HABER ANALİZ - NAİF YAŞAR

Bu utanç ki, Hakkâri, Bitlis, Muş, Ağrı vs il ve bu illere bağlı ilçe ve köylerden gelerek Van varoşlarında hayata tutunmaya çalışan yoksul aile çocuklarının terk edildikleri yaşam savaşı utancı.
 

Büyük medeniyetlerin sığındığı, azametli kralların, ceylan gözlü kraliçelerin buyruklar verdiği, tarihi kalenin eteklerini mesken tutan çocukların dramı öyle bildik dramlardan değil.

 

Henüz 5-7-9 yaşlarında olan, üstlerinde ne parkeleri, ne ayaklarında botları olan bu çocuklar eksi 10 derecelere varan sokaklarda, âlemcilerin boşalttıkları bira şişelerini kapıp 10 kuruş bedelle satabilmek için, ölümcül hastalıklara meydan okuyorlar.

 

Soğuktan titreyen bedenleriyle, sıcak arabalarında, müziğin ritmiyle bira şişelerini bir bir boşaltan, çakırkeyf’lerin atacakları boş şişeleri toplamak için, bir aşağı bir yukarı volta atan bu çocuklar birer öğrenciydiler.

 

Ne var ki yoksulluğun ağır cenderesi, bu bebeleri paraya kazanmaya mecbur etmişti.

 

Çünkü onların ya babaları yok, ya hasta kardeşleri var, ya da babalarının hamal arabasında kazandığı paralar, kendilerine bir çorap almaya dahi yetmiyordu.

 

Onlar, çocukluklarından çooookkk uzaktılar.

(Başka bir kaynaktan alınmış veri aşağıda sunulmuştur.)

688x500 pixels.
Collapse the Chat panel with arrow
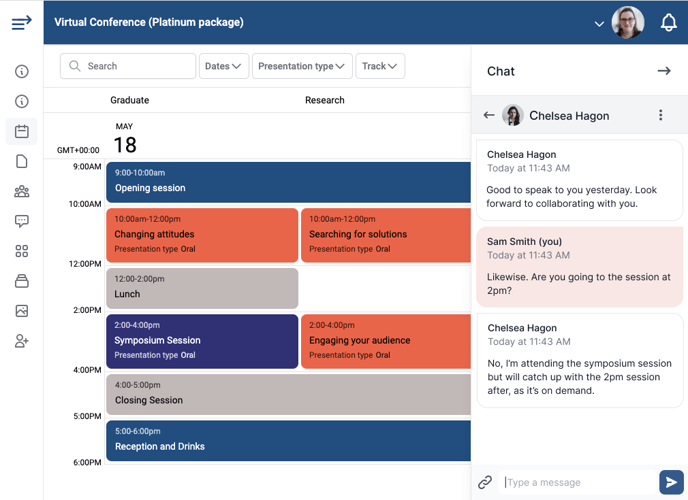pyautogui.click(x=664, y=71)
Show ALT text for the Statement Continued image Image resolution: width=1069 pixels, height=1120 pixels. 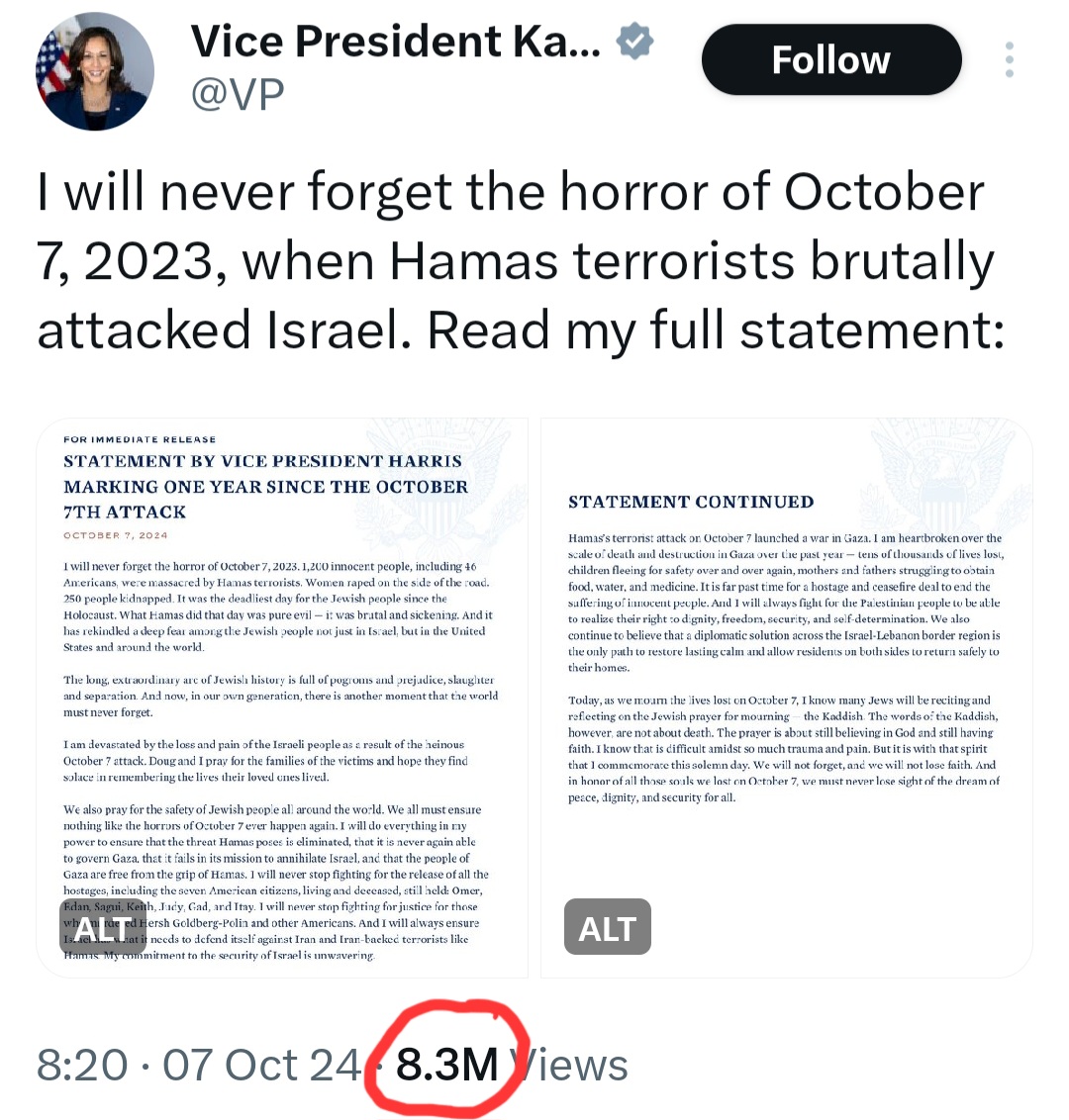tap(607, 927)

Onlar, sobalı kerpiç evlerle dolmuş, kentin varoşlarında yaşayanlardı.

Onların, yaylı, ortopedik yatakları yoktu.

 

Kompüterleri, çizgi kahramanları resimleriyle süslenmiş çantaları hiç görmediler.

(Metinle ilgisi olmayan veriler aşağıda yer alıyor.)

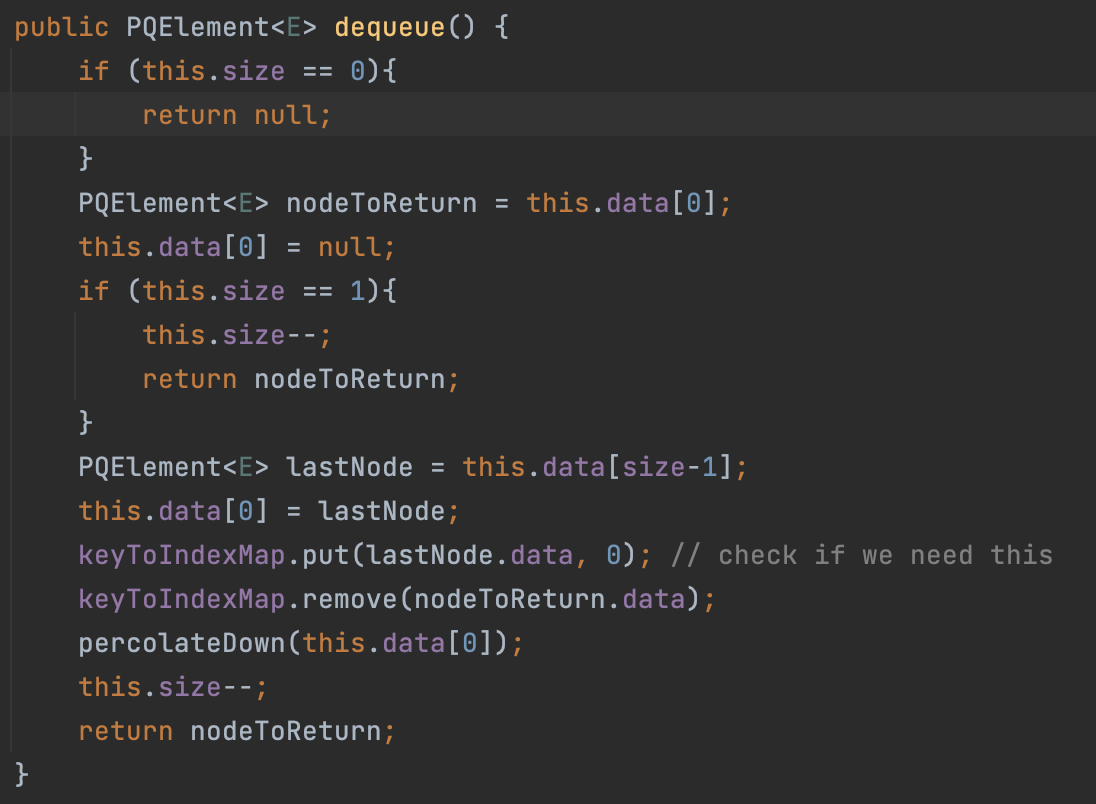Click the 'check if we need this' comment
The image size is (1096, 804).
(862, 555)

Onlar ki,’büyük devlet, gelişmiş devlet’ denilen bir ülkede, tanesi 10 kuruştan satılan şişeleri toplayıp satabilmek için karanlıklara sığındılar.

Karanlıklarda, araçların etrafında dolanırlarken rastladım onlara.

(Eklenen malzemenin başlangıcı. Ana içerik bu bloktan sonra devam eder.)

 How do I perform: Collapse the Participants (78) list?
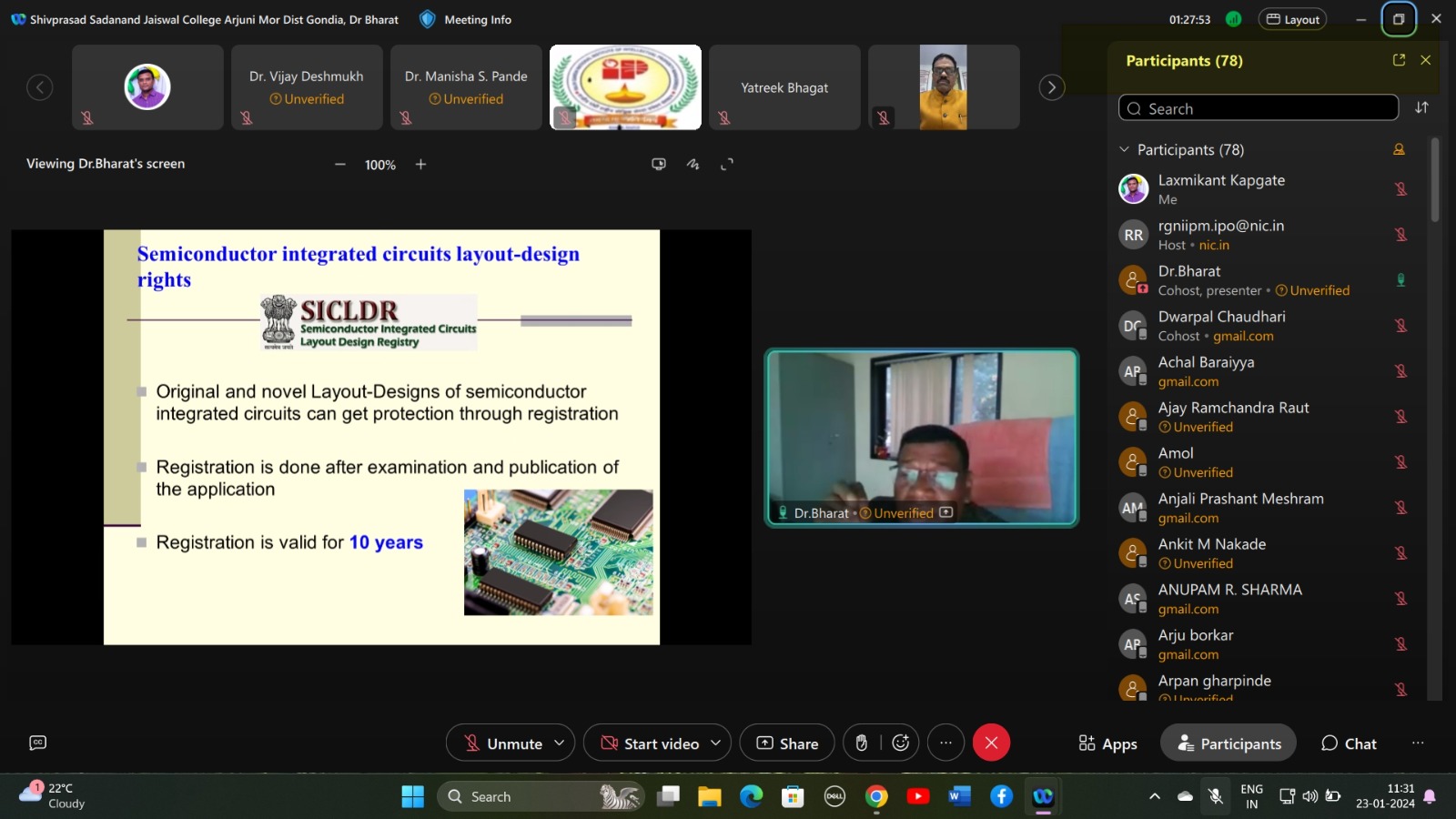click(1124, 149)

Birinin adı Azad’tı, henüz yedi yaşındaydı.

Bir diğerinin adı Sezer…

İkisi de okula gidiyordu. Biri henüz 2.sınıfta diğeri dörtteydi.

Üstümde paltom, boynumda atkım olmasına rağmen tir tir titrerken, iki kafadar dağla geçer gibi konuşuyorlardı benimle.

 

“Abi niye soğuktur. Valla yaşlanmişsen,” diyorlardı.

Sohbet sürerken, Servan koşarak geldi, sonra Ramazan ve diğerleri…

Hepsini üst üste koysan bir insan boyu etmezler.

Ama hepsinde de kocaman birer  ‘insanım’ diyen insanın yüreği kadar yürek vardı.

Dramları da ortaktı bu çocukların.

Dedim ya Birinin babası hasta, diğerinin hamaldı.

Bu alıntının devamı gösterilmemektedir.